▸ Aim: Rewrite the listing from the line that has "The height and width of the screenshot is (1020, 1920)." through the line that has "click(109, 322)", swapping "hamburger" for "navigation" and leaving everything else unchanged.

(Records excerpted from a collection)
>>>>
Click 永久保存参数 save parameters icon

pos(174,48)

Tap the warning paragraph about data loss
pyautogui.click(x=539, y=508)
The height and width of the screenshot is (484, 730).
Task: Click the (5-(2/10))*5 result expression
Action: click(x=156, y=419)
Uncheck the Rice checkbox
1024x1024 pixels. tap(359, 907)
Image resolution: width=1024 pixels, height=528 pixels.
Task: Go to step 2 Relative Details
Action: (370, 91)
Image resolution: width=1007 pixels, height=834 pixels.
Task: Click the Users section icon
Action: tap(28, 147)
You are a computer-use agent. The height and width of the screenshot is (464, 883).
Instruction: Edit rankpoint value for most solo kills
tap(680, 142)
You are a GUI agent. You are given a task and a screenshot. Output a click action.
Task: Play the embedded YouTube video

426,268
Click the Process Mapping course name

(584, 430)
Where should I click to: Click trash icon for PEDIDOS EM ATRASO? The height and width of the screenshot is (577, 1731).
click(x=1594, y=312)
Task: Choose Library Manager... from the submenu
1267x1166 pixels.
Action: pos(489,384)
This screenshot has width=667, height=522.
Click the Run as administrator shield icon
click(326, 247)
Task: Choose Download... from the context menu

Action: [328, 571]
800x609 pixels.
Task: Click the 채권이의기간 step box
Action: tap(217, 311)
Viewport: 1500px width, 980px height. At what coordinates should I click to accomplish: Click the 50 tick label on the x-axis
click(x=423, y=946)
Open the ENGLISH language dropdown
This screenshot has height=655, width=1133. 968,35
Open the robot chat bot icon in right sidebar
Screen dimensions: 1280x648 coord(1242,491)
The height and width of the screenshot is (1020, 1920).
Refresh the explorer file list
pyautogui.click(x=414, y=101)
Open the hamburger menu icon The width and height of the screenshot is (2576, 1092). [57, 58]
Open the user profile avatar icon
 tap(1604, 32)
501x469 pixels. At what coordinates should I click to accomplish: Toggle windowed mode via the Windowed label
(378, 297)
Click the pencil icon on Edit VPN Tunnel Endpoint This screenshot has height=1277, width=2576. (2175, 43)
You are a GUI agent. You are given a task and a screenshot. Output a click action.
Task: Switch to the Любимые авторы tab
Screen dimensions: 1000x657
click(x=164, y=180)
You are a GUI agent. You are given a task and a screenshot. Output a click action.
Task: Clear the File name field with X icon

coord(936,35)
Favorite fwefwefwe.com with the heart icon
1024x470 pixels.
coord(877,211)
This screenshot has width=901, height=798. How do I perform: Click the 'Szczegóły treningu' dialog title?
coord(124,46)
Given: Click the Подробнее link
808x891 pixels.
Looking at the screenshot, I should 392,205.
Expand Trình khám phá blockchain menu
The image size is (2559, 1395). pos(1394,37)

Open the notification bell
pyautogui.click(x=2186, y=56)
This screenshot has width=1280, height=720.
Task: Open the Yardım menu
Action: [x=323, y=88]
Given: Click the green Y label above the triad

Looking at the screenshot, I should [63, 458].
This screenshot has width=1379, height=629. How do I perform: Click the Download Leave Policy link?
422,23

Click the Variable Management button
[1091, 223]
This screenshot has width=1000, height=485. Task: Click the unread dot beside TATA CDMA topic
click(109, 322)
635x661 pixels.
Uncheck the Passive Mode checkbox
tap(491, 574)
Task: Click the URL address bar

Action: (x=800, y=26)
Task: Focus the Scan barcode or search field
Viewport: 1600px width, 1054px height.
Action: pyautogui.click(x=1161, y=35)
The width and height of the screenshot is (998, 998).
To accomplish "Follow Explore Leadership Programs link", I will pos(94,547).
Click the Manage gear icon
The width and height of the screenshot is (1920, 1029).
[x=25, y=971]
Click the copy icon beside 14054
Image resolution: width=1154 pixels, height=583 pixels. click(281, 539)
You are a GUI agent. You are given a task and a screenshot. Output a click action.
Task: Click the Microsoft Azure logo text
<<<<
▸ Final result:
The height and width of the screenshot is (1020, 1920).
Refresh the explorer file list
pyautogui.click(x=414, y=101)
Open the navigation menu icon The width and height of the screenshot is (2576, 1092). [57, 58]
Open the user profile avatar icon
 tap(1604, 32)
501x469 pixels. At what coordinates should I click to accomplish: Toggle windowed mode via the Windowed label
(378, 297)
Click the pencil icon on Edit VPN Tunnel Endpoint This screenshot has height=1277, width=2576. (2175, 43)
You are a GUI agent. You are given a task and a screenshot. Output a click action.
Task: Switch to the Любимые авторы tab
Screen dimensions: 1000x657
click(x=164, y=180)
You are a GUI agent. You are given a task and a screenshot. Output a click action.
Task: Clear the File name field with X icon

coord(936,35)
Favorite fwefwefwe.com with the heart icon
1024x470 pixels.
coord(877,211)
This screenshot has width=901, height=798. How do I perform: Click the 'Szczegóły treningu' dialog title?
coord(124,46)
Given: Click the Подробнее link
808x891 pixels.
Looking at the screenshot, I should 392,205.
Expand Trình khám phá blockchain menu
The image size is (2559, 1395). pos(1394,37)

Open the notification bell
pyautogui.click(x=2186, y=56)
This screenshot has width=1280, height=720.
Task: Open the Yardım menu
Action: [x=323, y=88]
Given: Click the green Y label above the triad

Looking at the screenshot, I should [63, 458].
This screenshot has width=1379, height=629. How do I perform: Click the Download Leave Policy link?
422,23

Click the Variable Management button
[1091, 223]
This screenshot has width=1000, height=485. Task: Click the unread dot beside TATA CDMA topic
click(109, 322)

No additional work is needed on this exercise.